Delita was quiet for a moment. He looked up into the blue sky, with his lips pursed thoughtfully.

"Did you ever realize how pointless it all was?" he asked.

Ramza did not answer. He studied Delita, who was still staring thoughtfully at the sky.

"None of us should have been there," Delita said. "Only reason there was a war is because of the squabbling of kings. And without the war, there's no plague—our parents both live, and I never live beneath your roof. And if I don't live beneath your roof, Teta never..."

Delita trailed off. Ramza felt his eyes burning, but still could not tear his gaze from Delita.

"Without a war, there's no Coprse Brigade to form the Corps. And without a prince desperate to keep his army intact, the Corps keeps their pay, and never rebels. Even...even Argus." He lowered his gaze to Ramza's face. "If we don't punish men for the sins of their father, Argus never needs to prove himself. He never..."

Silence then. Ramza thought again of Argus—Argus with tears in his voice, Argus pleading with Ramza to understand, Argus dying with Ramza's sword in his back.

"Everyone just keeps falling the same current. The one that leads to world where people are punished for the ambitions of the powerful and by accidents of birth," Delita said. "Such a world can only give us more Tetas and Miludas."

"And you aim to make a different world?" Ramza asked.

Delita shrugged. Ramza chuckled weakly. "And you say I'm the idealist."

Delita laughed. "Well," he said. "Perhaps you rubbed off on me." He jerked his head out towards the city. "I have to..."

"I know," Ramza said.

"You're leaving against, Ser Heiral?" Agrias called. She and Mustadio had stopped talking at some point, and had taken to sheepishly investigating the various weapons and goods stored in the shack. Ramza suspected they'd been eavesdropping, too polite to interrupt.

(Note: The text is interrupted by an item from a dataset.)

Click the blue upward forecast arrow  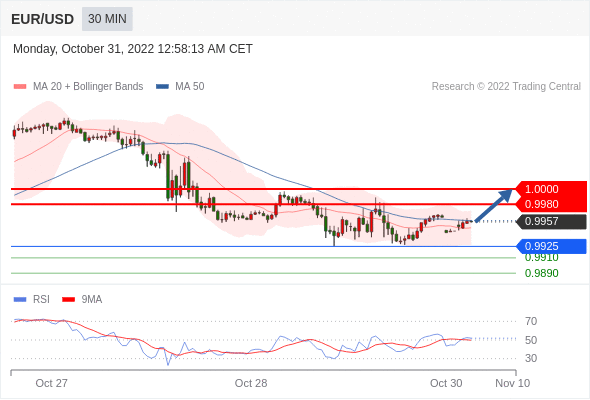pos(494,205)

"You don't have to call me that, Captain Oaks," Delita sighed.

Agrias nodded, with a slightly baffled expression on her face. "I...I do not know if I should thank you."

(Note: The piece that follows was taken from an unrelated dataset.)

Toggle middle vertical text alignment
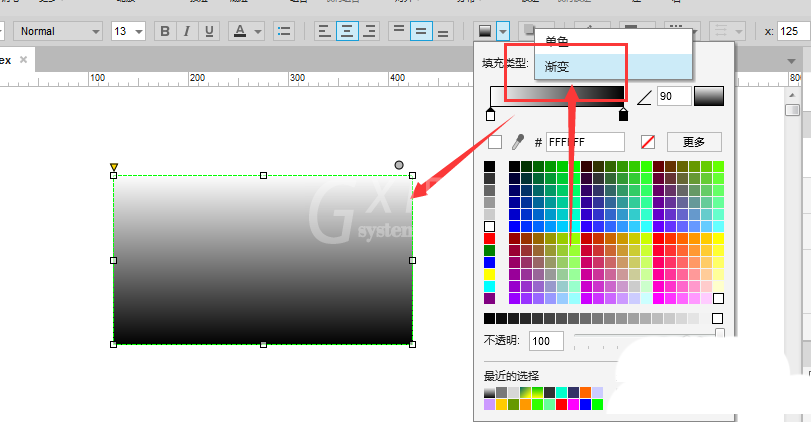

"Then don't," Delita said, and headed down the alley. Ramza stepped out of the shack and watched him until he was out of sight. As he had last time, Ramza wished Delita had opted to join them. As he had last time, he was glad to see him, no matter what questions he still had.

He turned back to Mustadio and Agrias. "That's your old friend?" Mustadio asked. Ramza nodded, and Mus added, "He seems like kind of an asshole."

Ramza smiled. "You're not wrong." He looked to Agrias. "You're alright?"

"I will be," she growled. "Once we've saved the Princess."

"I've never been to Golgollada Gallows," Ramza said. "You know it?"

Agrias shook her head. "Only that it is reserved for those who commit the highest crimes against the Church." Her face looked gaunt and haunted. "That they should accuse her Highness for ambition alone-!"

"We'll stop them," Ramza said, and was surprised at the confidence in his own voice.

"Damn right we will," Mustadio agreed.